Zum dritten Mal fand dieses Jahr das ROCKAVARIA in München statt, diesmal nicht im Olympiastadion, sondern vor historisch-pompöser Kulisse am Königsplatz zwischen den klassizistischen Säulengebäuden der Propyläen und der Glyptothek, gleich hinter der Universität und mitten im Herzen Münchens. Dies ist auf der einen Seite natürlich ein großer Pluspunkt, da es kein Problem war, das Gelände mit öffentlichen Verkehrsmitteln zu erreichen und vorher noch kurz im Biergarten Löwenbräu vorbeizuschauen.
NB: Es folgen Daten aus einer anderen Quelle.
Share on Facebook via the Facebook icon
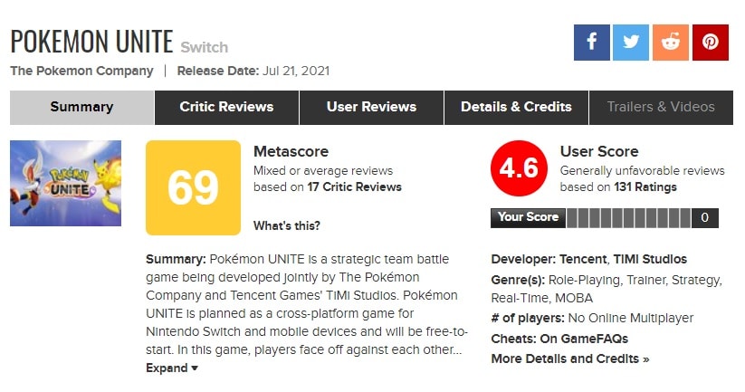[591, 43]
Auf der anderen Seite bedeutet mitten in München halt auch einfach, dass die Kosten für die Tageskarte am Samstag bei saftigen 117 Euro lagen und das Bier mit fünf Euro definitiv Münchener Preise hatte. Wir waren für euch am ersten Tag vor Ort.

Zunächst verzögerte sich der Einlass soweit, dass nur wenige JOHNNY GALLAGHER AND THE BOXTY BAND sehen konnten. Das lag vor allem an den Staus bei der Sicherheitskontrolle, die nicht zügig genug von den Securities bedient wurde. So konnte auch ich die Band nur aus der Ferne auf der King’s Stage sehen und den gediegenen Rock ‚n‘ Roll nur bedingt als Einstieg in den Tag nutzen. So startete für mich der Tag eigentlich erst mit den Engländern MONUMENT auf der Green Stage, die mit ihrem Heavy Metal noch nicht so lang auf der Bildfläche zu sehen sind. Beim Publikum kam ihre Spielfreude auf jeden Fall gut an, den Spaß sah man nicht nur dem dauergrinsenden Gitarristen an, sondern auch dem lederbejackten Sänger, der unablässig die Meute animierte und über die Bühne flitzte und seine großartige Stimme übte. Dabei präsentierten sie z.B. ihre Single „The Chalice“ von ihrem aktuellen Album „Hellhound“ von 2018.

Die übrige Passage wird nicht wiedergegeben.